TEXT BLOCK -
The president holds a jubilee for Colonel Aureliano Buendía, which Buendía rejects. All 17 of his sons arrive in Macondo for the celebrations. Aureliano Segundo holds a massive party and tries to get them to stay in Macondo and work for him. After the party but before the 17 sons leave, Amaranta convinces them to go to church for Ash Wednesday. The crosses that the priest puts on their foreheads end up being permanent, although the other people who went to church are able to scrub theirs off.
Aureliano Triste, one of the 17, decides to stay in Macondo and visits Rebeca's old house off the main square to see if she will rent it to him. She waves a gun at him; when he tells the Buendía family about this, they lament Rebeca's old age. When the rest of the sons return, they clean and repair the outside of Rebeca's house for her. Aureliano Centeno decides to stay in Macondo as well, even though he is very clumsy and prone to breaking things. Aureliano Triste decides that Macondo needs railroad access. He leaves to set things in motion for the railroad; Aureliano Centeno stays behind to work on an ice factory. Eight months later, Aureliano Triste arrives with Macondo's first train.
With the train, Aureliano Triste brings electricity and the telephone to Macondo. The lightbulbs allow for nighttime illumination in Macondo for the first time, and the town builds its first cinema.
A stranger, Mr. Herbert, comes to town on the train. He is a salesman of air balloons who is not having success with his sales. Aureliano Segundo brings him to the Buendía house; Mr. Herbert eats several bunches of bananas by himself. He leaves Macondo and brings back Mr. Jack Brown, as well as many other white foreigners, who reroute the river and bring more sex workers into town. They plan to plant banana trees. The influx of new people delights Aureliano Segundo, and he carouses with and invites them into the house at all hours.
Remedios the Beauty sews herself a sack dress and wears it exclusively. Her beauty torments men, although she is unaware of her effect on them. A strange man watches her bathe, falls through the roof, and dies on the bathroom floor. Townspeople begin to gossip that her smell causes death. One day, when she is folding sheets in the garden, she floats up into the sky and is never seen again.

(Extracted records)
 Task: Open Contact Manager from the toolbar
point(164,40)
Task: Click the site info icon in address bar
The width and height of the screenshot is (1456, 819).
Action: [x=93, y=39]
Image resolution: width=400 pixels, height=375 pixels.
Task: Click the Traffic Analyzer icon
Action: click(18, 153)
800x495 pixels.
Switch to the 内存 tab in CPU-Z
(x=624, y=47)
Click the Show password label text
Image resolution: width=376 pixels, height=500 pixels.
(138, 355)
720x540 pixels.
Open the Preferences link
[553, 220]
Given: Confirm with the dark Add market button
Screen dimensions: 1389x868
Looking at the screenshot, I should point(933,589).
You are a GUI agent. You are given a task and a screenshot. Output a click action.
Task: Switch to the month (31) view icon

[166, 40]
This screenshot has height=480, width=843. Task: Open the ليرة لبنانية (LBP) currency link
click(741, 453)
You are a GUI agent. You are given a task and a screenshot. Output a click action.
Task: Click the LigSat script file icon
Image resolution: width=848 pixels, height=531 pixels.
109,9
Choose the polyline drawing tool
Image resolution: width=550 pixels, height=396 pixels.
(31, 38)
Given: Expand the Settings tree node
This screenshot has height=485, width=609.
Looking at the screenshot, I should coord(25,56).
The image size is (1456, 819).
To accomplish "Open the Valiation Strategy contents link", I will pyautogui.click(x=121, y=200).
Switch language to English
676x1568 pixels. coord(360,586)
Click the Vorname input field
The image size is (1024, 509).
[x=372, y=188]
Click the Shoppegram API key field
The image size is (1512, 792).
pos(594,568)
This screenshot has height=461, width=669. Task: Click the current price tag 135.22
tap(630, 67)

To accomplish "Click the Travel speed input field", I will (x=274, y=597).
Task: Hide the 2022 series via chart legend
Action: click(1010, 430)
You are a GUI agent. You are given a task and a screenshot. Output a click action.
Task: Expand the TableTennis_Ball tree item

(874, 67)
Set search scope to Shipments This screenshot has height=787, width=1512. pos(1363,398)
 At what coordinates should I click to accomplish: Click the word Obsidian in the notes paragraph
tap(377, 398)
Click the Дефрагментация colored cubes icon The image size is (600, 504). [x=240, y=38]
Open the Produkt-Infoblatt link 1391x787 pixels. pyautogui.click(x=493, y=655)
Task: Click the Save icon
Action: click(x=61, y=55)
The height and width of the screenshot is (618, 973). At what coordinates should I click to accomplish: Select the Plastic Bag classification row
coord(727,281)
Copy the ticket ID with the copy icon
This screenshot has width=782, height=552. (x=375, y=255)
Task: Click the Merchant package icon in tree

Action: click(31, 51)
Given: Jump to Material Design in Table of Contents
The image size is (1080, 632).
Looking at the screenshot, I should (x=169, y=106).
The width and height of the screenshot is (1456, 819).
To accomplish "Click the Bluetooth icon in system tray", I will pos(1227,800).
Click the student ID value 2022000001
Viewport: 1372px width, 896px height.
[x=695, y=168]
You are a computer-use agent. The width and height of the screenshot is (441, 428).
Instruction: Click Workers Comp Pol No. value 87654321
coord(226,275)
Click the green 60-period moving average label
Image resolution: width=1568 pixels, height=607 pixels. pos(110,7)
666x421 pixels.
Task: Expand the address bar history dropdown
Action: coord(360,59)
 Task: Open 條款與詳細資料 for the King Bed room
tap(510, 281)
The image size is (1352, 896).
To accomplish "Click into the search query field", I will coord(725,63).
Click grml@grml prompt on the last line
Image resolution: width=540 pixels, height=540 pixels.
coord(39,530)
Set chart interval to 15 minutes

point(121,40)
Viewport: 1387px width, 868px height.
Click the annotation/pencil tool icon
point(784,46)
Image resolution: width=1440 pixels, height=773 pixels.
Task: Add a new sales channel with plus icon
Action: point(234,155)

WRITTEN PROBLEM - Copy everything in the plot summary from "Aureliano Triste, one" down to "its first cinema.".

SOLUTION -
Aureliano Triste, one of the 17, decides to stay in Macondo and visits Rebeca's old house off the main square to see if she will rent it to him. She waves a gun at him; when he tells the Buendía family about this, they lament Rebeca's old age. When the rest of the sons return, they clean and repair the outside of Rebeca's house for her. Aureliano Centeno decides to stay in Macondo as well, even though he is very clumsy and prone to breaking things. Aureliano Triste decides that Macondo needs railroad access. He leaves to set things in motion for the railroad; Aureliano Centeno stays behind to work on an ice factory. Eight months later, Aureliano Triste arrives with Macondo's first train.
With the train, Aureliano Triste brings electricity and the telephone to Macondo. The lightbulbs allow for nighttime illumination in Macondo for the first time, and the town builds its first cinema.